Could you continue the cast iron tips below, picking up after their final sentence? The items that come after the tips are not part of that text.

TEXT SHOWN:

---

Tips so you don’t burn yourself
Cast iron is heavy, and it gets hot. Chances are you will burn yourself at least once. The hope is that you don’t burn yourself badly.
- Always use a dry towel or pot holder when you grab the handles. Even if it is not hot yet, assume it is. (I am going to make handle covers soon, and will share the results.)
- Like other pans, keep the handles to the side, and not sticking out.
- Cook on the lowest heat needed to cook your food. Since cast iron holds heat better, the lower heat will cause a higher temp in the pan over time.
- Careful adding liquids to the pan. The heat could cause splashing and steam. If it’s oil splashing that can be VERY dangerous.
- Don’t leave spoons or spatulas in the pan. They heat up and you will burn yourself when you pick them up.
- When pouring something out be careful of the steam. Since it is so heavy use both hands, but this puts you at a higher risk for steam burns. Your best bet is to let things cool some, and pour slowly.
My son dreams of being a chef someday, and he loves his cast iron. Recently has helped me restore pans even.
Over all Cooking Tips
- You don’t have to worry about scratching up your pans like aluminium and non stick pans. So feel free to use a fork to stir your food. Always use metal or wood when cooking with cast iron. If you try to use plastic or silicon, it could melt and then introduce toxic things to your food. Once the pan is cool you can use them as serving utensils still.
- Don’t use Soap on your pans. If you feel you have to, it won’t do too much damage. If it is a new season, yes it could do more damage, but a good season is hard to remove. Every now and then you can use soap but it is best to avoid it.
- To clean you pans get wet, and scrub out with steel wool, rinse, heat and oil. Sometimes food will be harder to get off, and you can heat the pan up a little and scrub it. I find cast iron is best cleaned when warm. When you heat it to dry, you will kill off any unwanted bacteria.
- NEVER put your pans in the dishwasher…I don’t even want to see the damage after that.
- ALWAYS heat dry your pans. It is the best way to be sure the pan is dry. If it’s not, it will rust, and you will have to fix it again.
- Cast Iron is good on the stove top, in the oven, or even over a camp fire. You can fry in it, bake in it, or even cook a soup. If you use my boil out method for seasoning your pans this works best if you plan on cooking a variety of things. I once tried to make potato soup in a pan seasoned with just oil (not boiled) and it gave my soup a horrid film on that ruined the flavor. I suggest to always use a boil out for dutch ovens.

---

GIVEN INFORMATION:
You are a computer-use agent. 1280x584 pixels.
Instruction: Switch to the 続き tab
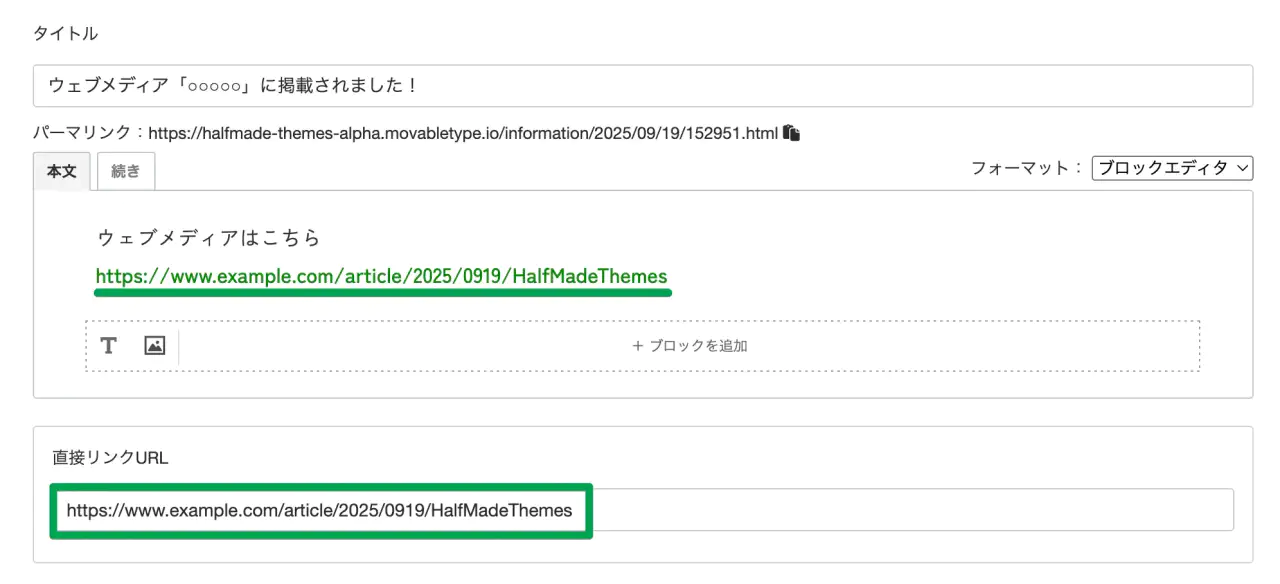[x=126, y=171]
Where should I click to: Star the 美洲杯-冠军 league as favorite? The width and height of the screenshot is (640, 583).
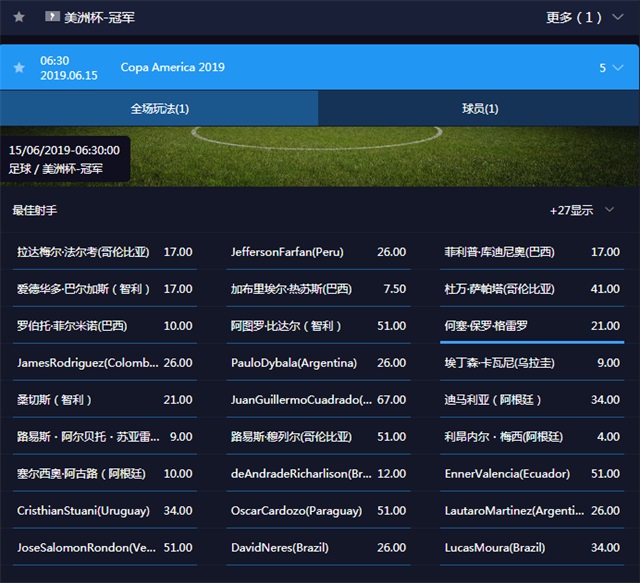click(19, 17)
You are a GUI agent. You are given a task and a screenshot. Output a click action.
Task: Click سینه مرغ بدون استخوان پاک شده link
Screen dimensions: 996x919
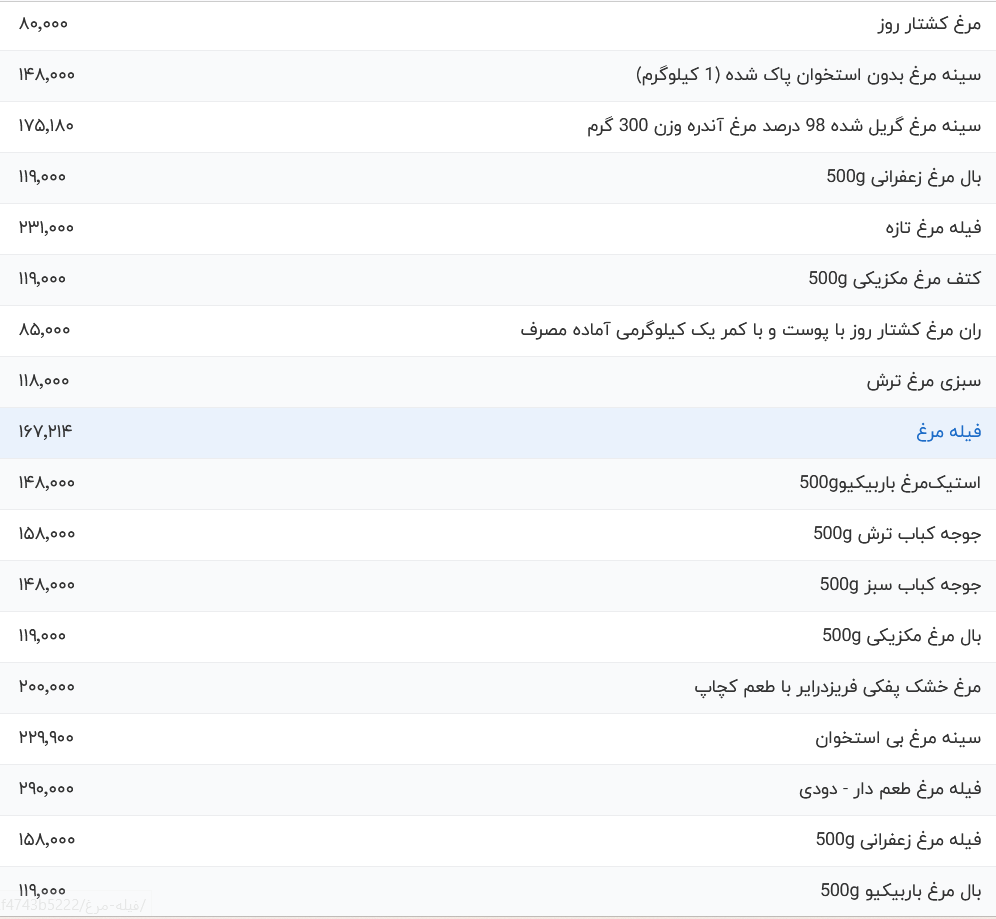(x=809, y=75)
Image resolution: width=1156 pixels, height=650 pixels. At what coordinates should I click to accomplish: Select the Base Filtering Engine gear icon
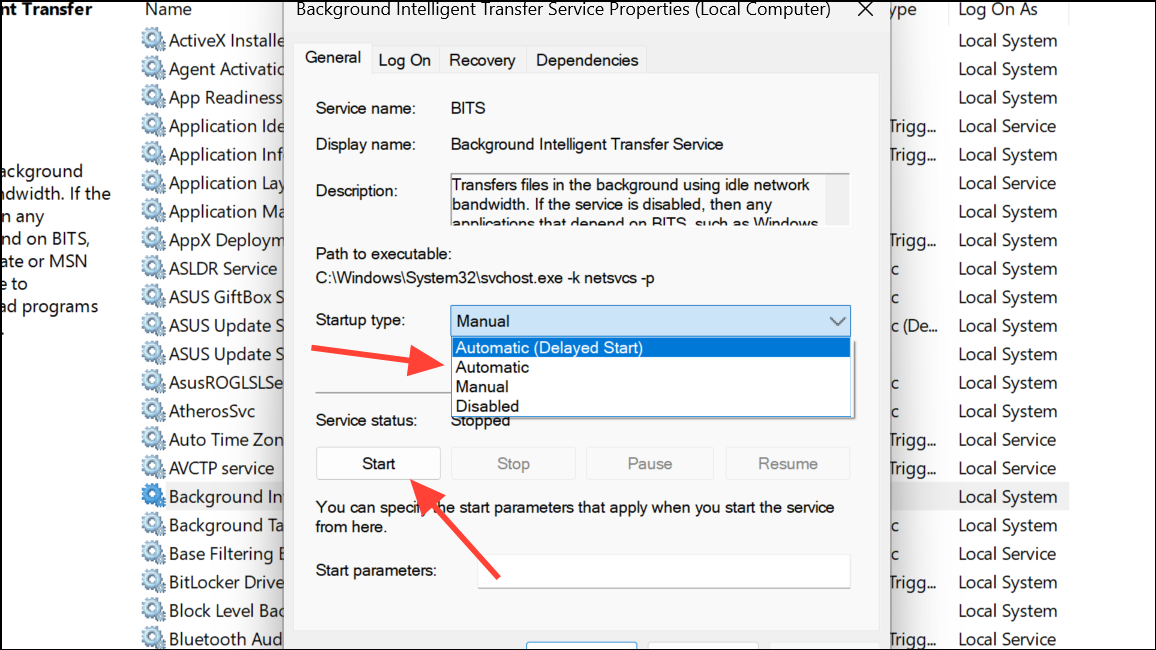coord(153,553)
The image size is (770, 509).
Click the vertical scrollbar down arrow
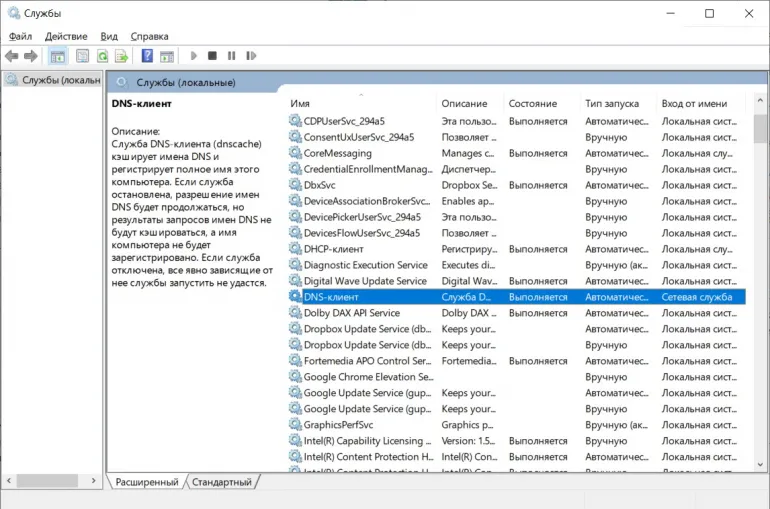coord(761,464)
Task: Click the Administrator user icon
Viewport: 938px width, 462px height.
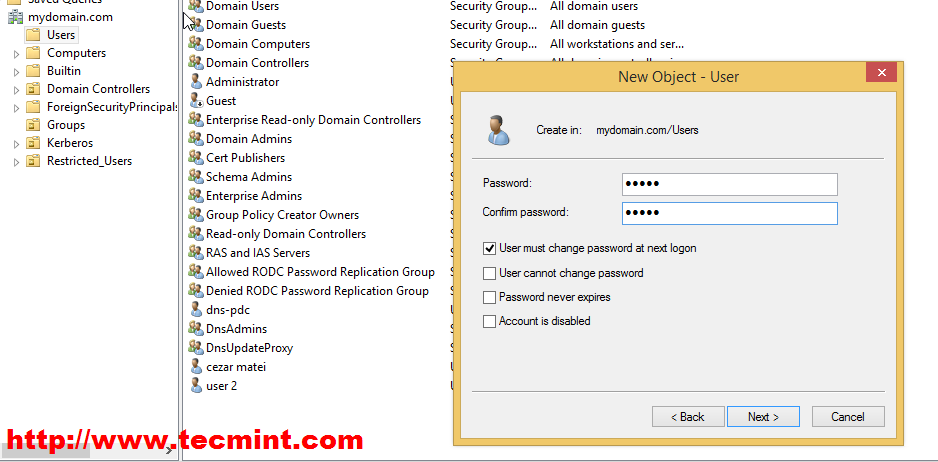Action: click(x=195, y=82)
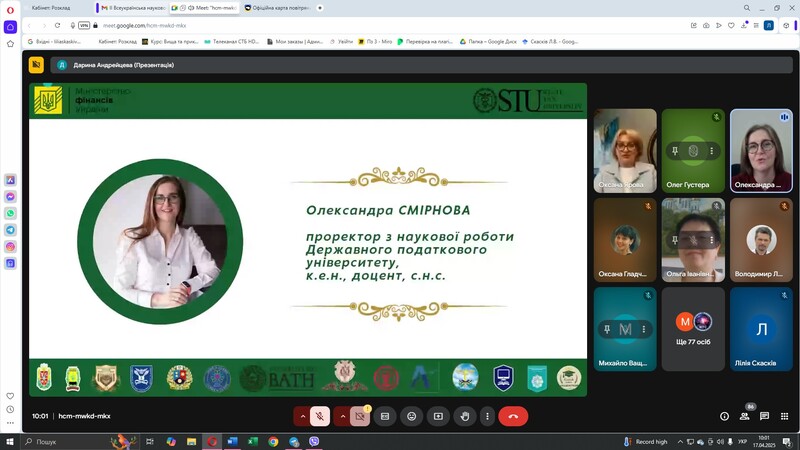The width and height of the screenshot is (800, 450).
Task: Click the present screen icon
Action: point(438,416)

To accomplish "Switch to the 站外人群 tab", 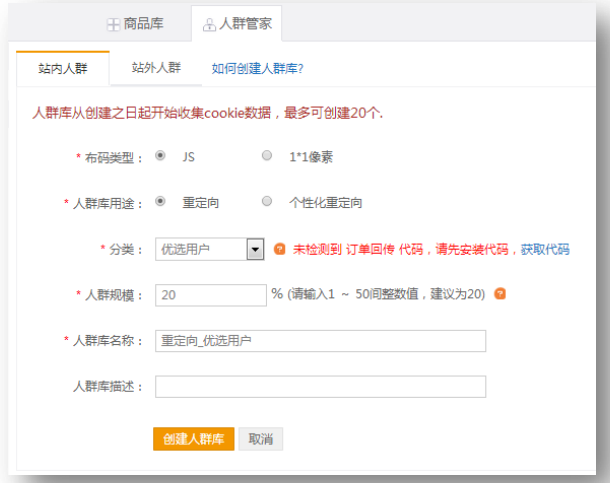I will click(x=156, y=68).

---

RESULT OF THIS EXERCISE:
- Anything can be cooked in cast iron, but always keep an eye on your food. The darker color and weight will effect baking. If you are making breads in it, be sure to adjust the cooking time.
- Don’t waste money on scrapers, or special cleaning things. Most of them don’t work or ruin the season on the pan. Just get super cheap steal wool and use water, oil, heat, and elbow grease. Paper towels (Or paperless towels) are pretty helpful too so you can apply the oil and get the last food residues off.
- Kids can use cast iron, I did, but always watch them closely and explain the dangers to them. Don’t teach them to fear it, but a healthy respect for these pans is needed.
- Until you have that perfect non stick season on your pan, be sure to use plenty of oils. It is best to stick with better quality oils or animal fat oils. Cheap vegetable oils will form a nasty mess on your pans that is hard to clean. I learned that in my 20’s when I was trying to cut back on meats and save money. I now swear by bacon grease or real butter.
- You will get a little smoke from time to time. Don’t stress. As long as the food looks good, just turn on the oven fan and open a window. Turning the temp down will help some too. It will almost ALWAYS smoke when you clean it.
Learn to love your Cast Iron!
The best thing you can do, is just start using your cast iron. The more you use it, the better it gets, and after a while everything will be second nature. Don’t let yourself get easily discouraged.